§ Instructions to follow:
Please edit the records below, replacing "Image resolution" with "Screenshot resolution" everywhere it occurs and leaving everything else unchanged.
§ §
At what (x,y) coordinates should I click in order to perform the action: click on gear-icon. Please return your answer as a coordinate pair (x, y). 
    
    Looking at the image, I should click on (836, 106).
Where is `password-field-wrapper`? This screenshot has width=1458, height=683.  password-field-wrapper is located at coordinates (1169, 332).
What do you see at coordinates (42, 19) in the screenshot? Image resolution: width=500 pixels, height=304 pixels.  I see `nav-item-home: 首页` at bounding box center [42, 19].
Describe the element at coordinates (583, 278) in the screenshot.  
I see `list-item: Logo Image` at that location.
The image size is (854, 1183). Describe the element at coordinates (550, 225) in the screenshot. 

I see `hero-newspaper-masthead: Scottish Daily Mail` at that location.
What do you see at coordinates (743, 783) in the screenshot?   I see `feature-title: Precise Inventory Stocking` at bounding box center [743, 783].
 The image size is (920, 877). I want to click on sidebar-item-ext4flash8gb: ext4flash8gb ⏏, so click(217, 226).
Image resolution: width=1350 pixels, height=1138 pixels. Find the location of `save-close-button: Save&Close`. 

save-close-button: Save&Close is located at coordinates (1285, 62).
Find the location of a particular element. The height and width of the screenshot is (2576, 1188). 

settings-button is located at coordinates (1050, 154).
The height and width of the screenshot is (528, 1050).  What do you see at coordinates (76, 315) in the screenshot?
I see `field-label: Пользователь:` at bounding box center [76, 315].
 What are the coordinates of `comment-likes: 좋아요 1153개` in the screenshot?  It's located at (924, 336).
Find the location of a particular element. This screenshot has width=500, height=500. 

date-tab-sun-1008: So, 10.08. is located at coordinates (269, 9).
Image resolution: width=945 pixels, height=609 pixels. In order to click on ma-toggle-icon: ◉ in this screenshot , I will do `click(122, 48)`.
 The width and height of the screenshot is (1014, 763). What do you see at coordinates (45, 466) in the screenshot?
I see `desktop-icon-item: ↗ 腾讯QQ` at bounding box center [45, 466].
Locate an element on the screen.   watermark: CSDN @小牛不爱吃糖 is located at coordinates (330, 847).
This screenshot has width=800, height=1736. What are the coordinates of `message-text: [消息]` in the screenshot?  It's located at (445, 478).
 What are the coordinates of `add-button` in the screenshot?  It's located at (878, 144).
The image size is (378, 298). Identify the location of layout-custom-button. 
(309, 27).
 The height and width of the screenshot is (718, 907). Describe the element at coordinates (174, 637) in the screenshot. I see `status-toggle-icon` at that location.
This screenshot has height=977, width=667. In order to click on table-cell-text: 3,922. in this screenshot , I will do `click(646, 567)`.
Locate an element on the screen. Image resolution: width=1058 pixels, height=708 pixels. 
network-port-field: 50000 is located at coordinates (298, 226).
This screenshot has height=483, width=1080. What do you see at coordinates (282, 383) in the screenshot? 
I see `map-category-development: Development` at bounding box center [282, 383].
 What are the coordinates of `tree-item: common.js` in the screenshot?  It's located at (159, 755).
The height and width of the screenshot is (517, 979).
§ §
§ Written answer:
At what (x,y) coordinates should I click in order to perform the action: click on gear-icon. Please return your answer as a coordinate pair (x, y). 
    
    Looking at the image, I should click on (836, 106).
Where is `password-field-wrapper`? This screenshot has width=1458, height=683.  password-field-wrapper is located at coordinates (1169, 332).
What do you see at coordinates (42, 19) in the screenshot? Screenshot resolution: width=500 pixels, height=304 pixels.  I see `nav-item-home: 首页` at bounding box center [42, 19].
Describe the element at coordinates (583, 278) in the screenshot.  
I see `list-item: Logo Image` at that location.
The image size is (854, 1183). Describe the element at coordinates (550, 225) in the screenshot. 

I see `hero-newspaper-masthead: Scottish Daily Mail` at that location.
What do you see at coordinates (743, 783) in the screenshot?   I see `feature-title: Precise Inventory Stocking` at bounding box center [743, 783].
 The image size is (920, 877). I want to click on sidebar-item-ext4flash8gb: ext4flash8gb ⏏, so click(217, 226).
Screenshot resolution: width=1350 pixels, height=1138 pixels. Find the location of `save-close-button: Save&Close`. 

save-close-button: Save&Close is located at coordinates (1285, 62).
Find the location of a particular element. The height and width of the screenshot is (2576, 1188). 

settings-button is located at coordinates (1050, 154).
The height and width of the screenshot is (528, 1050).  What do you see at coordinates (76, 315) in the screenshot?
I see `field-label: Пользователь:` at bounding box center [76, 315].
 What are the coordinates of `comment-likes: 좋아요 1153개` in the screenshot?  It's located at (924, 336).
Find the location of a particular element. This screenshot has width=500, height=500. 

date-tab-sun-1008: So, 10.08. is located at coordinates (269, 9).
Screenshot resolution: width=945 pixels, height=609 pixels. In order to click on ma-toggle-icon: ◉ in this screenshot , I will do `click(122, 48)`.
 The width and height of the screenshot is (1014, 763). What do you see at coordinates (45, 466) in the screenshot?
I see `desktop-icon-item: ↗ 腾讯QQ` at bounding box center [45, 466].
Locate an element on the screen.   watermark: CSDN @小牛不爱吃糖 is located at coordinates (330, 847).
This screenshot has width=800, height=1736. What are the coordinates of `message-text: [消息]` in the screenshot?  It's located at (445, 478).
 What are the coordinates of `add-button` in the screenshot?  It's located at (878, 144).
The image size is (378, 298). Identify the location of layout-custom-button. 
(309, 27).
 The height and width of the screenshot is (718, 907). Describe the element at coordinates (174, 637) in the screenshot. I see `status-toggle-icon` at that location.
This screenshot has height=977, width=667. In order to click on table-cell-text: 3,922. in this screenshot , I will do `click(646, 567)`.
Locate an element on the screen. Screenshot resolution: width=1058 pixels, height=708 pixels. 
network-port-field: 50000 is located at coordinates (298, 226).
This screenshot has height=483, width=1080. What do you see at coordinates (282, 383) in the screenshot? 
I see `map-category-development: Development` at bounding box center [282, 383].
 What are the coordinates of `tree-item: common.js` in the screenshot?  It's located at (159, 755).
The height and width of the screenshot is (517, 979).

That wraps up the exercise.